Another term that is sometimes used to describe carbohydrates is saccharides, and there are three primary classes of carbohydrates:
Monosaccharides are the ones we are most interested in regarding the average Joe’s diet. They are often called simple sugars. Mono = one, saccharide = sugar. One sugar. Simple. They are:
- Glucose – blood sugar (which originally comes from food of course)
- Fructose – fruit sugar
- Galactose – milk sugar
- (Sucrose – crystallized table sugar which is a di (2) saccharide of glucose and fructose)
Sound familiar now? Those are names we recognize. But “sugar” = carbohydrate. The words sugar and carbohydrates are often used as if they are separate categories for food, but chemically and nutritionally, they are one and the same.
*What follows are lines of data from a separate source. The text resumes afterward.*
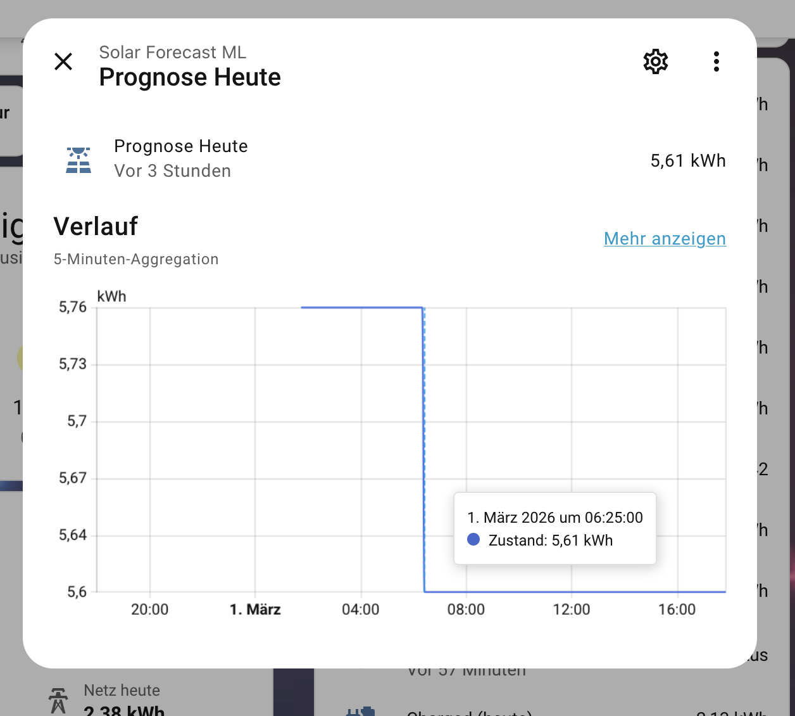Open entity settings via gear icon
This screenshot has height=716, width=795.
[x=656, y=61]
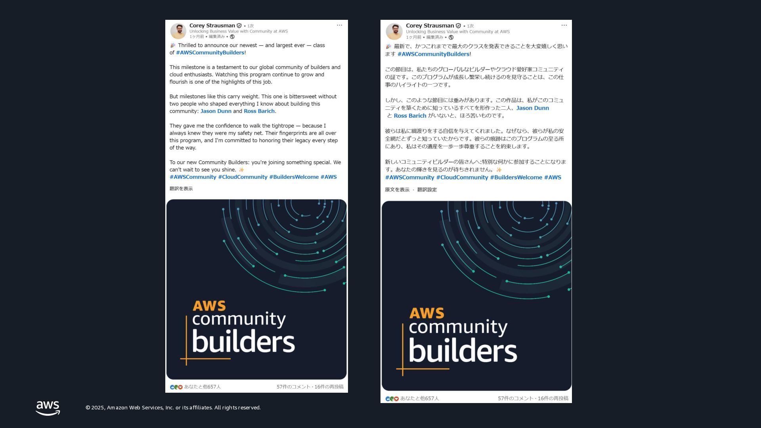Image resolution: width=761 pixels, height=428 pixels.
Task: Open the three-dot menu on the Japanese post
Action: click(564, 25)
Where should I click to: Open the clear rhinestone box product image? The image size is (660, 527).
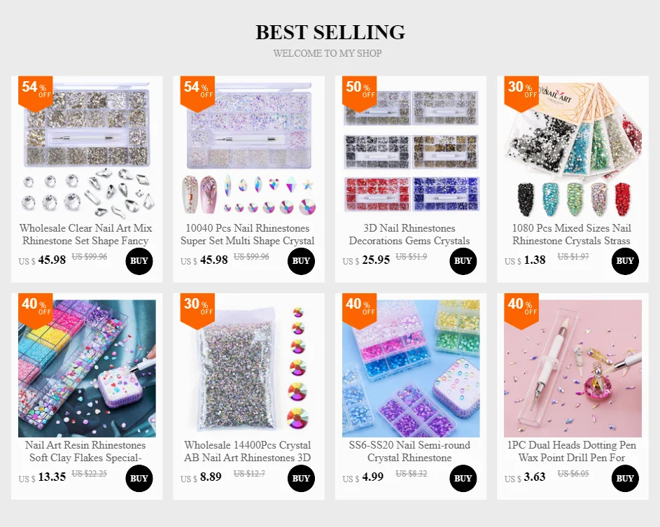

If you understand the role of carbohydrates in the body, you really can just stop reading here.
As Lyle goes on to explain (which I am paraphrasing), glucose is the form of sugar that floats around in our bloodstream. That is what diabetics measure, or what we refer to when we say “high blood sugar.” Of course the level of sugar in your blood is affected by what you eat. This is related to what people think of when they talk about insulin spiking, glycemic index, and sugar crashing. Those are separate topics for the time being, though.
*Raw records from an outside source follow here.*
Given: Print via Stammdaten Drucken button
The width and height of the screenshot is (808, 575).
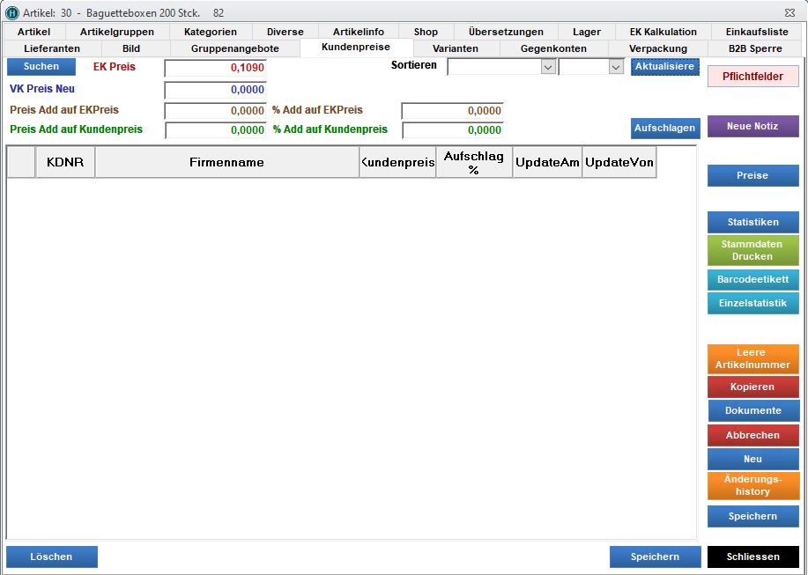Looking at the screenshot, I should pyautogui.click(x=752, y=250).
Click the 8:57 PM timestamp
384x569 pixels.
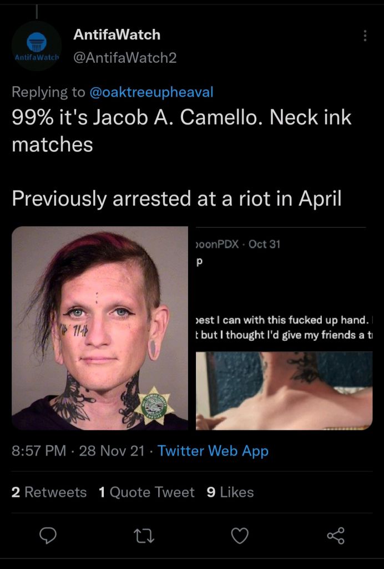[39, 451]
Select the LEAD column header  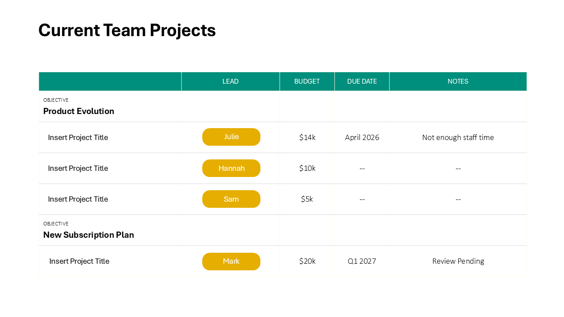(230, 81)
Naturally ocurring fructose is most commonly consumed from fruit. Roughly half of the sugar in fruit is fructose, and the other half is glucose. In refined sugars, fructose is almost always present with glucose, usually as sucrose (a 50-50 mix of glucose and fructose) or high fructose corn syrup (a nearly even mix, typically 55% fructose and 45% glucose). Fructose is converted to glucose through the liver before being released to the blood and is not usually floating around in the blood on its own (except in some uncommon situations). Galactose is the sugar found in dairy products and is metabolized similarly to fructose.
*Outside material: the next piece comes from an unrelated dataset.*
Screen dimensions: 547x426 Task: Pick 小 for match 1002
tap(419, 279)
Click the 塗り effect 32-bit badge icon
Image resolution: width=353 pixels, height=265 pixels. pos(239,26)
I ate some potatoes = glucose
I ate some watermelon = fructose converted to glucose
So, sugar is a carbohydrate. This is often confusing when talking about “cutting out sugar” because what does that mean? The most common meaning can range from not eating what are considered desserts, sweets, and added sugars to cutting out bread, cereals, and fruit which are not solely carbohydrate. All of those foods, as primarily carbohydrates, contain either glucose, fructose, or other sugars (like lactose in dairy). What’s funny is when someone says they switched out table sugar for honey or agave syrup. It’s still sugar. The chemical structure will differ depending on the kind of sugar, but to your body, it is a carbohydrate and is processed as such, whether it is organic liquid gold honey from heavenly primal bees or a little white square plopped in your tea and therefore “poison.” When you say you are “cutting out sugar,” what do you mean, and what foods are you cutting out? Think about that first.
Are there “good” sugars and “bad” sugars then? Eating a piece of fruit can’t be the same as eating a lollipop!
No, there are neither good nor bad sugars.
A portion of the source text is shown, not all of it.